- [Work to be completed]: Go through the records line by line from the top and repeat each one exactly, ending with the line that contains "[Search] (1116, 125)".

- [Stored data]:
• • • • •
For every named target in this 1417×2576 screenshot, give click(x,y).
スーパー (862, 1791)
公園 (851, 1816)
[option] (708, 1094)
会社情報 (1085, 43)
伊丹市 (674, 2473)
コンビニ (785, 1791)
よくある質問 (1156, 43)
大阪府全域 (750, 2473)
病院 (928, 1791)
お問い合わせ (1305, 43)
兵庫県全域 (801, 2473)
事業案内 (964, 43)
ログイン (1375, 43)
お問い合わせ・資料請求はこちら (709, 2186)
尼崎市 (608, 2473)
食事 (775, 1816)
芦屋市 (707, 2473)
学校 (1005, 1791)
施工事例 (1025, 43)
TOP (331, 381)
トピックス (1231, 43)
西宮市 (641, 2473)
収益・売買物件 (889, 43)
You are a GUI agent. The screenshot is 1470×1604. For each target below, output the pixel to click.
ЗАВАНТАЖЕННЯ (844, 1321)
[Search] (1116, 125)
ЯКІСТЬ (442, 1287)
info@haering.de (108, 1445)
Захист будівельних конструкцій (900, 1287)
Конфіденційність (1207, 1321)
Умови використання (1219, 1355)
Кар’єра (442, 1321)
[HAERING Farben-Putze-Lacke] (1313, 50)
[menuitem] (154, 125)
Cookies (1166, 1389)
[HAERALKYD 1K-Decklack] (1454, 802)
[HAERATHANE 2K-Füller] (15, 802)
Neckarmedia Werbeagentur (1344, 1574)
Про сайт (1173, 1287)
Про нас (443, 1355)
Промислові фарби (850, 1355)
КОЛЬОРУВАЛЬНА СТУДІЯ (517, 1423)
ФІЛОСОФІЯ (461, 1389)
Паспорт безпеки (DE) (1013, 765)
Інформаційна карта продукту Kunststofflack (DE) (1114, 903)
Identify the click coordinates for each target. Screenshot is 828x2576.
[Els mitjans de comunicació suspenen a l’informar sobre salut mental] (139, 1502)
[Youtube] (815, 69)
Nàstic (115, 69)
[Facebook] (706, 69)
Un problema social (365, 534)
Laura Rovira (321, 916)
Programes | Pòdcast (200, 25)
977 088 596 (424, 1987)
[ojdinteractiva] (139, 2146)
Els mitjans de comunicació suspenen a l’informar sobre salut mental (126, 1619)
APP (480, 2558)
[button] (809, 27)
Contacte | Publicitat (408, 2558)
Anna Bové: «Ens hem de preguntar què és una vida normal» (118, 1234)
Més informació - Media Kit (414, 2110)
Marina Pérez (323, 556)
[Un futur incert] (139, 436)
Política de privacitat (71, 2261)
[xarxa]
• • • • •
- [Your response]:
For every named target in this 1417×2576 screenshot, give click(x,y).
スーパー (862, 1791)
公園 (851, 1816)
[option] (708, 1094)
会社情報 (1085, 43)
伊丹市 (674, 2473)
コンビニ (785, 1791)
よくある質問 (1156, 43)
大阪府全域 (750, 2473)
病院 (928, 1791)
お問い合わせ (1305, 43)
兵庫県全域 (801, 2473)
事業案内 (964, 43)
ログイン (1375, 43)
お問い合わせ・資料請求はこちら (709, 2186)
尼崎市 (608, 2473)
食事 (775, 1816)
芦屋市 (707, 2473)
学校 (1005, 1791)
施工事例 (1025, 43)
TOP (331, 381)
トピックス (1231, 43)
西宮市 (641, 2473)
収益・売買物件 (889, 43)
You are a GUI agent. The screenshot is 1470×1604. For each target below, output the pixel to click.
ЗАВАНТАЖЕННЯ (844, 1321)
[Search] (1116, 125)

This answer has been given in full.